>> Begin
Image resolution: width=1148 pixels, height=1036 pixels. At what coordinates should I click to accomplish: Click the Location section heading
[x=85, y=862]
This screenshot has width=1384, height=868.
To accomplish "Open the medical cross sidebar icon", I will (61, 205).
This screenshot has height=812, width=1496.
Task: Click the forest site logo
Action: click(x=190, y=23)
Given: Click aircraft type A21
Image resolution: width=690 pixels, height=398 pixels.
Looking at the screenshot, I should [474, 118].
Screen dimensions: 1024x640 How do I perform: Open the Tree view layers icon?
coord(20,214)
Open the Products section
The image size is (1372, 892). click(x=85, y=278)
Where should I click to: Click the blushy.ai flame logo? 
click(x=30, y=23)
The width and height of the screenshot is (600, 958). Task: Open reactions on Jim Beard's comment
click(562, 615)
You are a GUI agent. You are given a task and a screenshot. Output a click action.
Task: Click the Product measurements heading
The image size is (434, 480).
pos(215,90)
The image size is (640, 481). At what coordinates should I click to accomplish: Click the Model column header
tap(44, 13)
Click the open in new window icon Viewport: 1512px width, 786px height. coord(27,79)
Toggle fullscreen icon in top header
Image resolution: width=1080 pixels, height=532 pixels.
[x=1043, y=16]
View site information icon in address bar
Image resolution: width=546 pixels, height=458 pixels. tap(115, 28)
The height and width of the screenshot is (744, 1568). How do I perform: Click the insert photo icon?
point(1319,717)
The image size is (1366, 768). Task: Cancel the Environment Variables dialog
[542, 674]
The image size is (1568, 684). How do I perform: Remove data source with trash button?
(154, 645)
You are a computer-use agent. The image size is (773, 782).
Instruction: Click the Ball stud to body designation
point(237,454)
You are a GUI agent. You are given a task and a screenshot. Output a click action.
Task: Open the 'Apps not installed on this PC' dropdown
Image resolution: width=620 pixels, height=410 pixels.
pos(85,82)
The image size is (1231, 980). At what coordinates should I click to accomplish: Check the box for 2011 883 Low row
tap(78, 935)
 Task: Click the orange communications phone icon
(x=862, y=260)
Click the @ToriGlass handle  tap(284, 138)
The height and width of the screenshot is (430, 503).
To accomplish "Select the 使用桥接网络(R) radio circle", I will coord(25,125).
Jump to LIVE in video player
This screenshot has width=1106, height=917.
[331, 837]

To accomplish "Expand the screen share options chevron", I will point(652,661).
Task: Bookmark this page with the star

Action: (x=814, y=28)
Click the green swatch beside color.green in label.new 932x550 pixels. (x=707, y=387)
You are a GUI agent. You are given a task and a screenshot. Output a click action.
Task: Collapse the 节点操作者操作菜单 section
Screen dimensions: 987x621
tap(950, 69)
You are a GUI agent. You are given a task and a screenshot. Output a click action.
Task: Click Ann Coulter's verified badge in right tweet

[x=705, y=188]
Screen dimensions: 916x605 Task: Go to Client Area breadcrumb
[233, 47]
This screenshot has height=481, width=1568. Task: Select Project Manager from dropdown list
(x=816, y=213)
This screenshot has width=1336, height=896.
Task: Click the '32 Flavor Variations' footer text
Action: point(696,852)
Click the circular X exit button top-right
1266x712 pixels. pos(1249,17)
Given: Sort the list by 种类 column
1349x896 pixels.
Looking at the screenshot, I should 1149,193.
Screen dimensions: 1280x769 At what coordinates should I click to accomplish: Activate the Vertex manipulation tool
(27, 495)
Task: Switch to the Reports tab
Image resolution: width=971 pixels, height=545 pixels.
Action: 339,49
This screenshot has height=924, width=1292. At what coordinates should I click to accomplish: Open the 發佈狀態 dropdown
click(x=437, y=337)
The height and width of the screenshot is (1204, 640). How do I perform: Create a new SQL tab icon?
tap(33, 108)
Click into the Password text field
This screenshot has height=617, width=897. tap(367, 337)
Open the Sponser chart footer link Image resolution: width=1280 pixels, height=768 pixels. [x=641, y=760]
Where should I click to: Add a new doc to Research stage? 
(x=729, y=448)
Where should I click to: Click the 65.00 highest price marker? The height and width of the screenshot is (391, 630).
>> End
◆ Work required ◆
Please write out all the records again, substituting "How can I perform" for "How do I perform" and leaving everything else unchanged.

◆ Output for this exercise ◆
Image resolution: width=1148 pixels, height=1036 pixels. At what coordinates should I click to accomplish: Click the Location section heading
[x=85, y=862]
This screenshot has width=1384, height=868.
To accomplish "Open the medical cross sidebar icon", I will (61, 205).
This screenshot has height=812, width=1496.
Task: Click the forest site logo
Action: click(x=190, y=23)
Given: Click aircraft type A21
Image resolution: width=690 pixels, height=398 pixels.
Looking at the screenshot, I should [474, 118].
Screen dimensions: 1024x640 How can I perform: Open the Tree view layers icon?
coord(20,214)
Open the Products section
The image size is (1372, 892). click(x=85, y=278)
Where should I click to: Click the blushy.ai flame logo? 
click(x=30, y=23)
The width and height of the screenshot is (600, 958). Task: Open reactions on Jim Beard's comment
click(562, 615)
You are a GUI agent. You are given a task and a screenshot. Output a click action.
Task: Click the Product measurements heading
The image size is (434, 480).
pos(215,90)
The image size is (640, 481). At what coordinates should I click to accomplish: Click the Model column header
tap(44, 13)
Click the open in new window icon Viewport: 1512px width, 786px height. coord(27,79)
Toggle fullscreen icon in top header
Image resolution: width=1080 pixels, height=532 pixels.
[x=1043, y=16]
View site information icon in address bar
Image resolution: width=546 pixels, height=458 pixels. tap(115, 28)
The height and width of the screenshot is (744, 1568). How can I perform: Click the insert photo icon?
point(1319,717)
The image size is (1366, 768). Task: Cancel the Environment Variables dialog
[542, 674]
The image size is (1568, 684). How can I perform: Remove data source with trash button?
(154, 645)
You are a computer-use agent. The image size is (773, 782).
Instruction: Click the Ball stud to body designation
point(237,454)
You are a GUI agent. You are given a task and a screenshot. Output a click action.
Task: Open the 'Apps not installed on this PC' dropdown
Image resolution: width=620 pixels, height=410 pixels.
pos(85,82)
The image size is (1231, 980). At what coordinates should I click to accomplish: Check the box for 2011 883 Low row
tap(78, 935)
 Task: Click the orange communications phone icon
(x=862, y=260)
Click the @ToriGlass handle  tap(284, 138)
The height and width of the screenshot is (430, 503).
To accomplish "Select the 使用桥接网络(R) radio circle", I will coord(25,125).
Jump to LIVE in video player
This screenshot has width=1106, height=917.
[331, 837]

To accomplish "Expand the screen share options chevron", I will point(652,661).
Task: Bookmark this page with the star

Action: (x=814, y=28)
Click the green swatch beside color.green in label.new 932x550 pixels. (x=707, y=387)
You are a GUI agent. You are given a task and a screenshot. Output a click action.
Task: Collapse the 节点操作者操作菜单 section
Screen dimensions: 987x621
tap(950, 69)
You are a GUI agent. You are given a task and a screenshot. Output a click action.
Task: Click Ann Coulter's verified badge in right tweet

[x=705, y=188]
Screen dimensions: 916x605 Task: Go to Client Area breadcrumb
[233, 47]
This screenshot has height=481, width=1568. Task: Select Project Manager from dropdown list
(x=816, y=213)
This screenshot has width=1336, height=896.
Task: Click the '32 Flavor Variations' footer text
Action: point(696,852)
Click the circular X exit button top-right
1266x712 pixels. pos(1249,17)
Given: Sort the list by 种类 column
1349x896 pixels.
Looking at the screenshot, I should 1149,193.
Screen dimensions: 1280x769 At what coordinates should I click to accomplish: Activate the Vertex manipulation tool
(27, 495)
Task: Switch to the Reports tab
Image resolution: width=971 pixels, height=545 pixels.
Action: 339,49
This screenshot has height=924, width=1292. At what coordinates should I click to accomplish: Open the 發佈狀態 dropdown
click(x=437, y=337)
The height and width of the screenshot is (1204, 640). How can I perform: Create a new SQL tab icon?
tap(33, 108)
Click into the Password text field
This screenshot has height=617, width=897. tap(367, 337)
Open the Sponser chart footer link Image resolution: width=1280 pixels, height=768 pixels. [x=641, y=760]
Where should I click to: Add a new doc to Research stage? 
(x=729, y=448)
Where should I click to: Click the 65.00 highest price marker? The height and width of the screenshot is (391, 630).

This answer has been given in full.